The Milwaukee Brewers, who won the National League Central and then lost to the Braves in an NL Division Series, were next to last among the 30 teams at 17.5%.
So, if there’s a will, there’s way to win without infielders shifting, particularly on each pitch.
“If you think about it, let’s just say you regulate the shift by requiring two infielders on each side of second base. What does it do? It makes the game look like what it looked like when I was 12 years old, watching the All-Star Game at camp,” Manfred told assembled baseball writers before the MLB’s All-Star Game this past summer in Denver.
“It would be sort of a restoration, right?

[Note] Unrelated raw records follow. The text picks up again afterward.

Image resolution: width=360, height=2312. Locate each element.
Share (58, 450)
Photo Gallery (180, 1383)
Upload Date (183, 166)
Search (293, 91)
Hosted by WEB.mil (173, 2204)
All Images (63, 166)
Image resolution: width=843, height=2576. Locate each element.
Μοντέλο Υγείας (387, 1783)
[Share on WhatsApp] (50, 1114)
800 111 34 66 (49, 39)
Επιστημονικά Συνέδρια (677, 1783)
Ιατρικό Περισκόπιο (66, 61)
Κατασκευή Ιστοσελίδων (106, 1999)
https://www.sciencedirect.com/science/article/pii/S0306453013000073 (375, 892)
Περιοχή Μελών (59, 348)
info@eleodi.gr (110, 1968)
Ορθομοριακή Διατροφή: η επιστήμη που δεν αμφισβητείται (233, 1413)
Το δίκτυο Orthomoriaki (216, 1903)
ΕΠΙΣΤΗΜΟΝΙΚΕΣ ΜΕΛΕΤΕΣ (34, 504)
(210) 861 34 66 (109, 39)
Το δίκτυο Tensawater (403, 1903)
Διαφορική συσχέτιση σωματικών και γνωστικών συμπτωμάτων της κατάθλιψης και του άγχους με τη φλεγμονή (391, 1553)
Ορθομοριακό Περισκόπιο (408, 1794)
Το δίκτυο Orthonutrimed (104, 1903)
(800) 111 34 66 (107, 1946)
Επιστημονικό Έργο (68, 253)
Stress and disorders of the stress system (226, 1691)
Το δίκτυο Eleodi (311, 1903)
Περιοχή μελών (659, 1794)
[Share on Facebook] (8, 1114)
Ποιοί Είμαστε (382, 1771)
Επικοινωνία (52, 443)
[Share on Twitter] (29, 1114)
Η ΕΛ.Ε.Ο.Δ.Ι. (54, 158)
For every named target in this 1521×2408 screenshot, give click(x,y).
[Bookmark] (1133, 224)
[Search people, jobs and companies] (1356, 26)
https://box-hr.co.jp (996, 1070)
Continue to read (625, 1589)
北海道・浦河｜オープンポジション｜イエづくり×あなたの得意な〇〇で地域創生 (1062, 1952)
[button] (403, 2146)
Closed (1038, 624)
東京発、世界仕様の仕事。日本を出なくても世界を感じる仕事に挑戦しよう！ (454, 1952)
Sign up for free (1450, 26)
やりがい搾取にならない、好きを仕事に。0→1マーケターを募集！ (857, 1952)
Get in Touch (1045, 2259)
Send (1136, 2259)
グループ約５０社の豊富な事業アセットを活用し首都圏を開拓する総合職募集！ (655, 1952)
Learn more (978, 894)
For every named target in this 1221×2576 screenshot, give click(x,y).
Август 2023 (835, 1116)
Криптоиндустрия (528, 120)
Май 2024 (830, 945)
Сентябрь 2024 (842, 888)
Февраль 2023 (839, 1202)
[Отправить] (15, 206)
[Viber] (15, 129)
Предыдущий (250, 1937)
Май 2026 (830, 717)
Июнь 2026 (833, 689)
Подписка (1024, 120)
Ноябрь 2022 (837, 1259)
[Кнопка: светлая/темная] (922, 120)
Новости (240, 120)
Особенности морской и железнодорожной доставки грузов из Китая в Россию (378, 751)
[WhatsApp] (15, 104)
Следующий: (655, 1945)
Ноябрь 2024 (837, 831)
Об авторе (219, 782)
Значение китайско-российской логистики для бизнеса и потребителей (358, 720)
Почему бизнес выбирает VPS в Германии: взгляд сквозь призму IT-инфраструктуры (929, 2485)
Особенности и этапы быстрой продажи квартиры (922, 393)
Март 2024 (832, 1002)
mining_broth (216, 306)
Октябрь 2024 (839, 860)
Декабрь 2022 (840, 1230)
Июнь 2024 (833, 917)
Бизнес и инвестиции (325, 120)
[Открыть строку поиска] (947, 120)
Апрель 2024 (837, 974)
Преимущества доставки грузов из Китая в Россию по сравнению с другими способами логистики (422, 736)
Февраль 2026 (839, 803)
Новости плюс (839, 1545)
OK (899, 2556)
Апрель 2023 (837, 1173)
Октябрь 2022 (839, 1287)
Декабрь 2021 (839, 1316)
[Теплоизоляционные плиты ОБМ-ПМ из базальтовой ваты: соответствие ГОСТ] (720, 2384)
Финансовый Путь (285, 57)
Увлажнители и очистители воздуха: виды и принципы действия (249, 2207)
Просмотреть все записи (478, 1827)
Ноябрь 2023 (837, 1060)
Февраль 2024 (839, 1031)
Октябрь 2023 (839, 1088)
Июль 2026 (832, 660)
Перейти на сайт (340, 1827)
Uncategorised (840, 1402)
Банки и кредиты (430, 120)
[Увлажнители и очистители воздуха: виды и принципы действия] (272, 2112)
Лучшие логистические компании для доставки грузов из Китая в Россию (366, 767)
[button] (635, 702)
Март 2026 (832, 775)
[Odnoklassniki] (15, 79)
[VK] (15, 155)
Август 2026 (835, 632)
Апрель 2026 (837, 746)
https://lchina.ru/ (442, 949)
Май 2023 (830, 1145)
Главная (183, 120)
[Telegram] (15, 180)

That’s why people are in favor of [eliminating] them. I think front offices, in general, believe it would have a positive effect on play of the game. So, you know, I’m hopeful it will happen.”
New rule: A baseball that comes out of the box uniformly tackier and doesn’t need to be rubbed up with Delaware River mud that has amassed in a South Jersey tributary and been used for that purpose in the Majors since 1938. MLB has control of implementing this one and has already regularly changed the composite and texture of the ball.
“I’m for that, too, or at least experimenting with a consistent ball,” Black said.
According to players and coaches that worked the Fall League this year, the ball comes out of the box with a powdery substance on it. They’re not as slick to the touch as the baseballs that caused MLB to crack down mid-season on pitchers applying foreign substances like spit or Spider Tack to it. The punishment was a 10-game suspension, and after the edict only two MLB pitchers were penalized.
“We actually have a couple of options in terms of tackier balls,” Manfred said last week. “We could be in position to use a new ball next year. Maybe it’s going to be 2023 instead, but we’re continuing to work on it.” There will be testing this winter and in spring training.”